Catastrophe risk prediction is a crucial component of ICP coefficient assessment. After collecting disaster and CO₂ emission data from various regions in previous years, we utilized the ARIMA-LSTM prediction model. Following the pre-processing of the data using the differential equation structure of the ARIMA model, we observed that the disaster data exhibit multivariate effects, unstable time series, and straightforward seasonality. Finally, we have decided to leverage the complementary advantages and targeted combination of these two algorithms to address the potential time series shift phenomenon in ARIMA time series, prediction (Autoregressive Integrated Moving Average Model), and the stochastic nature of the fitting effect of LSTM:

$ \begin{cases} \begin{array}{c} {w_{1}}+{w_{2}}=1 \\ Y(t)={w_{1}}{y_{1}}(t){+w_{2}}{y_{2}}(t) \end{array} \end{cases}\ \ \ (5) $

where y₁(t) represents the time series prediction generated by the ARIMA algorithm, and y₂(t) represents the time series prediction produced by the LSTM neural network. w₁ and w₂ represent the weights of the two algorithms.
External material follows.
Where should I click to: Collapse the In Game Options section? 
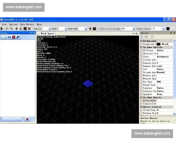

The ARIMA model demonstrates excellent performance in handling non-smooth time series, such as the unit root process of order d. It can be applied to the data in various ways. Therefore, we need to first differentiate the data and convert it into a smooth time series before modeling.

Our team selected the neural network based on the Adam optimization algorithm for timing prediction in LSTM neural networks.

Based on the above structure, the input layer of the LSTM model is involved, and it considers the frequency of extreme weather, CO2 emissions, temperature, and economic losses as analyzed in section 4.1. Multiple LSTM hidden layers are added, with each layer learning different time-step patterns within the sequence.

RMSE (Root Mean Square Error) has been selected as the loss function. The formula for the loss function is as follows:

$ \sqrt[]{\frac{1}{n}∙{({Z_{i}}-{U_{i}})^{2}}}\ \ \ (6) $

where n represents the number of samples, Z_idenotes the predicted value, and U_i represents the true value.

During the optimizer configuration phase, the research team selects the Adam optimizer. The traditional gradient algorithm has the drawbacks of maintaining a constant learning rate, oscillating at the saddle point, and easily getting trapped in a local optimal point. In contrast, the Adam algorithm, which incorporates an adaptive gradient descent strategy, can dynamically adjust the learning rate for each parameter based on the estimation of the first-order and second-order moments of the gradient. It avoids using fixed or manually adjusted learning rates, which improves optimization efficiency and stability. At the same time, Adam’s algorithm incorporates momentum by utilizing the estimation of the first-order moments of the gradient to introduce an inertia term for the updated direction of each parameter. This results in a smoother and more stable update direction. This helps to avoid oscillation or deviation from the optimal solution caused by the gradient descent algorithm when there is noise or curvature inconsistency.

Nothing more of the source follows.